═══ EXTRACT PROVIDED

MEMS/NEMS Technology

Background Information

Micro Electro Mechanical Systems (MEMS) refers to a broad array of microfabricated devices that include both actuators and transducers in the realms of chemistry, biology, optics, fluidics, magnetics, mechanics, and electronics. Various MEMS technologies incorporate sensors, actuators, power sources, computation, and communication in a single system. MEMS in the context of SSAT is an acronym for the entire "micro system technologies," and it refers to the modeling, design, manufacturing, integration, validation and utilization of micro and nanoscale electronic, mechanical, optical, biological, chemical, thermal, fluidic and other components.

Nano Electro Mechanical Systems (NEMS) refers to those devices that incorporate both the dimensionality of nano as well as the novel characteristics.


The MEMS technology integrates microscopic, machine-like devices - such as sensors, valves, gears, mirrors, and actuators -- into microelectronic systems. These devices can be created with many of the same materials and methods used to make semiconductor chips.

Today, MEMS sensing devices are used to control the deployment of airbags in cars and MEMS optical devices can be found in telecommunications systems as well as in projection video displays. The future holds the promise of biomedical applications that involve microfluidics and microsensors that will improve health care. The development of MEMS enabled health measurement instrumentation promises faster diagnosis with the capability of less invasive and painful medical procedures. Micro injection needles can be applied to skin with minimal discomfort to the patient and deliver controlled doses more accurately. Non-medical MEMS devices have the potential to strongly shift paradigms in information storage and retrieval, adaptive optics, RF communications, and video display.


Although the terminology is similar, nano-electro-mechanical systems are vastly different from micro-electro-mechanical systems. Traditionally, micro becomes nano when the size reaches a prescribed limit, which is currently considered to be 100nm. In the true sense of nano technology, the change occurs when the construct employs properties available only at the nano scale. This provides for some interesting observations that the change is not only related to the device but also to the item under investigation. An example of this is the manufacture of holes. While it is possible to produce holes of various sizes, the area of interest for DNA analysis is 50nm. At this dimension, DNA passing through the hole will be a single strand with no overlaps or folds. If the dimension of the hole increases to more than 50nm, doubling or folding of the strand is possible. Consequently, for this particular application, a 55nm hole is not sufficient to be employed in the DNA analysis, while the 50nm is just right.

══════

#### [EXERCISE]
Rewrite the part of the MEMS/NEMS technology text from "Today, MEMS sensing" up to and including "and video display.", replacing "airbags" with "seat belts".

═══ STUDY MATERIAL

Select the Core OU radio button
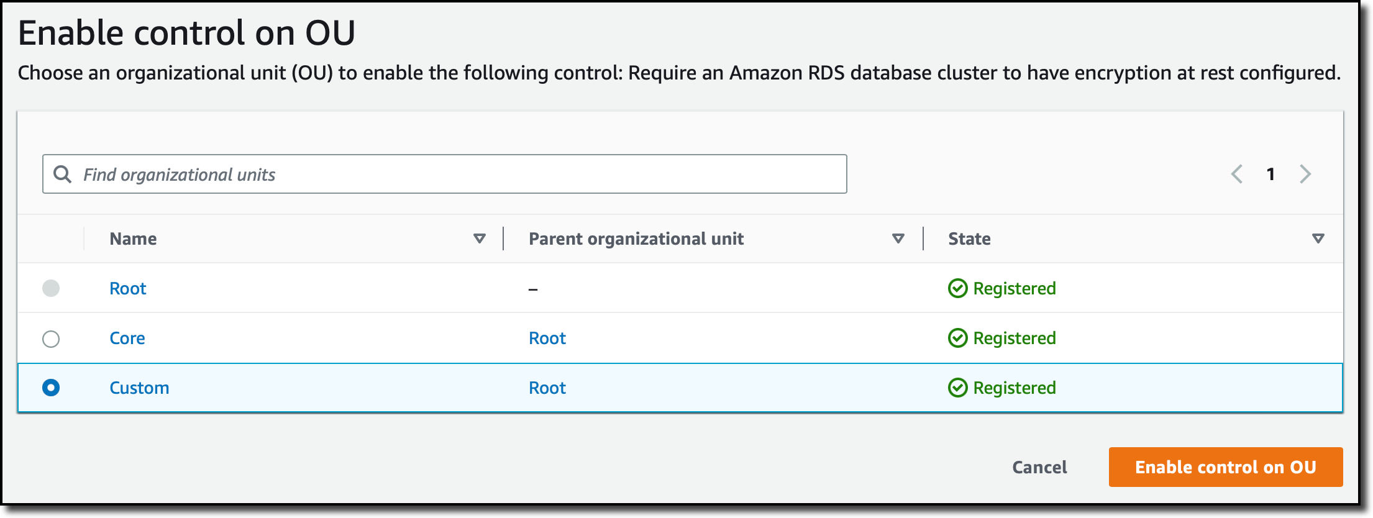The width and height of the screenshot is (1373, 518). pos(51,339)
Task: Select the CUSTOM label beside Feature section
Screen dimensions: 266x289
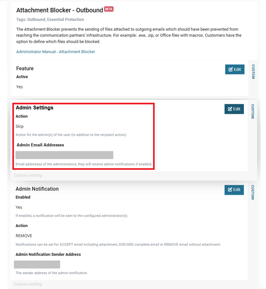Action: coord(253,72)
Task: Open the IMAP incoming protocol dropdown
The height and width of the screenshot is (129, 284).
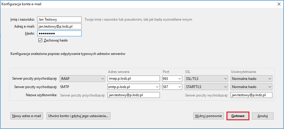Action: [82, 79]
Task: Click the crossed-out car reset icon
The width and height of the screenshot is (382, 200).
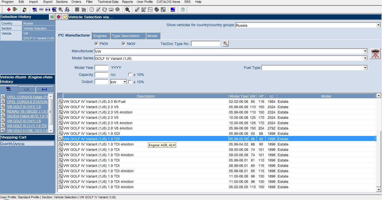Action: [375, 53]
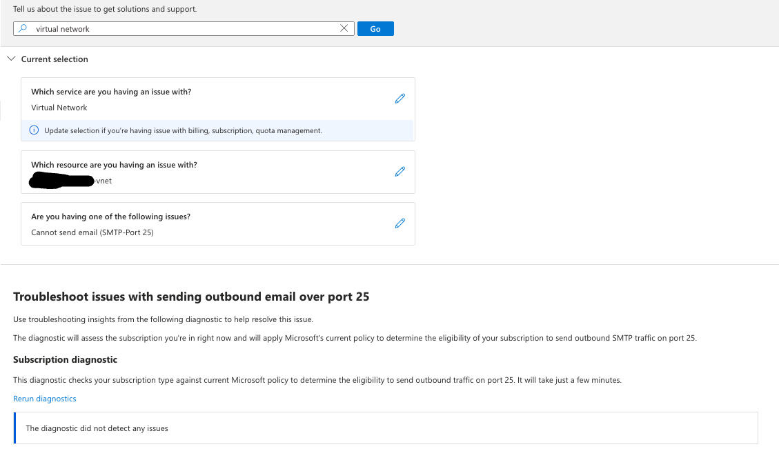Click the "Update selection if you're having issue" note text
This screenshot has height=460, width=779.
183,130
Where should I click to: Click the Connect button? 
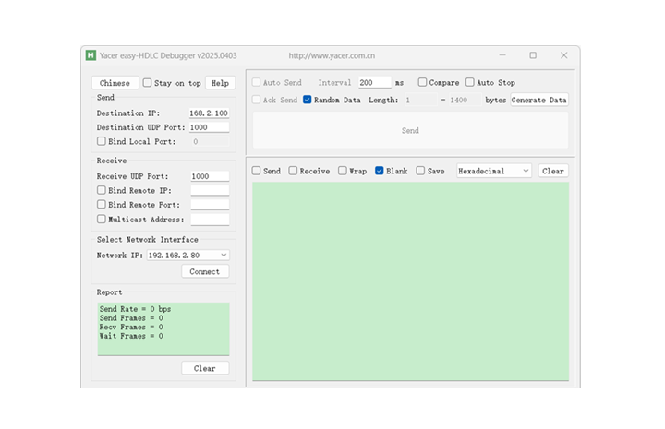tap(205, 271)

══════

#### [WRITTEN SOLUTION]
Today, MEMS sensing devices are used to control the deployment of seat belts in cars and MEMS optical devices can be found in telecommunications systems as well as in projection video displays. The future holds the promise of biomedical applications that involve microfluidics and microsensors that will improve health care. The development of MEMS enabled health measurement instrumentation promises faster diagnosis with the capability of less invasive and painful medical procedures. Micro injection needles can be applied to skin with minimal discomfort to the patient and deliver controlled doses more accurately. Non-medical MEMS devices have the potential to strongly shift paradigms in information storage and retrieval, adaptive optics, RF communications, and video display.